┏━━

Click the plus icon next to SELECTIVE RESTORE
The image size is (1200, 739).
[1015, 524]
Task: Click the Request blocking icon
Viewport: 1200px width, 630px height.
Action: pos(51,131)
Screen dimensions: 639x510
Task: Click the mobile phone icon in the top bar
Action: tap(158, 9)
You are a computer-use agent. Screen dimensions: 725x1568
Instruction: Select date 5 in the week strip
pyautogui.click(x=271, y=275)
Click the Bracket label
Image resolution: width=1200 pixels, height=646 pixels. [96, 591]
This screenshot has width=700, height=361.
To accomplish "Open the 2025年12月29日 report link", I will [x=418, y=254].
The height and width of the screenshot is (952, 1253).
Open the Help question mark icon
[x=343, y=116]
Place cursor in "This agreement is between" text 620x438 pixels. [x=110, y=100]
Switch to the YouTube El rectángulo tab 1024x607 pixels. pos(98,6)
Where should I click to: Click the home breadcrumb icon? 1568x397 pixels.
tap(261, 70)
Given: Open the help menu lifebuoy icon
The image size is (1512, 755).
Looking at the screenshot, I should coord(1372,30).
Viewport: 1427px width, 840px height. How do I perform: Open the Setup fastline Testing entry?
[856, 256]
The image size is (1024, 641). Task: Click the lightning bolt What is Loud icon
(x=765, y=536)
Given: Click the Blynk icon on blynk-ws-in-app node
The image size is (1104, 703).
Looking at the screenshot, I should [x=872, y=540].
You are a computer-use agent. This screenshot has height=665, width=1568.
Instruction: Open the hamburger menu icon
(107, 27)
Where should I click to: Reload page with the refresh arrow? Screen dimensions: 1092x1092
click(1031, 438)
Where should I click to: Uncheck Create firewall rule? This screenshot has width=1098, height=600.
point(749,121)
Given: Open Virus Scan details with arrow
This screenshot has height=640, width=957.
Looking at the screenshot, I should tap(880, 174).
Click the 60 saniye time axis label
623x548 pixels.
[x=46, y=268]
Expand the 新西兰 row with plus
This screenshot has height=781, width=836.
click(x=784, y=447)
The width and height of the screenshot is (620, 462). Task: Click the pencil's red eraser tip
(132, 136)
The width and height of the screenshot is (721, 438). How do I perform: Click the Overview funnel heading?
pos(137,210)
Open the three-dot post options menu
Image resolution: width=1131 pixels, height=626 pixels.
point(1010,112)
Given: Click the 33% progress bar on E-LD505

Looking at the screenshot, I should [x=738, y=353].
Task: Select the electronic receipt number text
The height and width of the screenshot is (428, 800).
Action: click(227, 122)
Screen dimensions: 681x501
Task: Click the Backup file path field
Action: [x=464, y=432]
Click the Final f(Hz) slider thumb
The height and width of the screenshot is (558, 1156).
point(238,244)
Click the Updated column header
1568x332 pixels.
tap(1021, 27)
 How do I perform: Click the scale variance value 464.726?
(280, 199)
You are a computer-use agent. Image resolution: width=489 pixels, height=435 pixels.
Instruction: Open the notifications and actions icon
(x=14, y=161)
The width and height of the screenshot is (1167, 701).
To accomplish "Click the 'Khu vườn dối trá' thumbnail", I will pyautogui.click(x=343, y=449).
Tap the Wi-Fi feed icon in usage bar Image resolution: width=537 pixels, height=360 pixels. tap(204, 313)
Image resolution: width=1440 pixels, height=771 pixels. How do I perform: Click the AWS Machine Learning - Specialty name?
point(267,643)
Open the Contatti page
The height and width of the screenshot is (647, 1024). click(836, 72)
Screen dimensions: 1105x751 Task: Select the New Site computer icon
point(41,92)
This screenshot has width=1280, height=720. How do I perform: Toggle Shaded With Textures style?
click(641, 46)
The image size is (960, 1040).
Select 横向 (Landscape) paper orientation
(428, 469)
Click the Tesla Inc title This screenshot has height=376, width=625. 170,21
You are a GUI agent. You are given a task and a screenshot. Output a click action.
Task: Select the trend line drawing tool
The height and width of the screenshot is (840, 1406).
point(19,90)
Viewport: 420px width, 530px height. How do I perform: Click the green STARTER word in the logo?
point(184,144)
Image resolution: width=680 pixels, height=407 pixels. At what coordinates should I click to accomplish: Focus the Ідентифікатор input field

┗━━

Take the lines from the one containing "This screenshot has width=1280, height=720." to the last line of the material above and write them out exactly.

_Answer for this exercise_
This screenshot has width=1280, height=720. How do I perform: Toggle Shaded With Textures style?
click(641, 46)
The image size is (960, 1040).
Select 横向 (Landscape) paper orientation
(428, 469)
Click the Tesla Inc title This screenshot has height=376, width=625. 170,21
You are a GUI agent. You are given a task and a screenshot. Output a click action.
Task: Select the trend line drawing tool
The height and width of the screenshot is (840, 1406).
point(19,90)
Viewport: 420px width, 530px height. How do I perform: Click the green STARTER word in the logo?
point(184,144)
Image resolution: width=680 pixels, height=407 pixels. At what coordinates should I click to accomplish: Focus the Ідентифікатор input field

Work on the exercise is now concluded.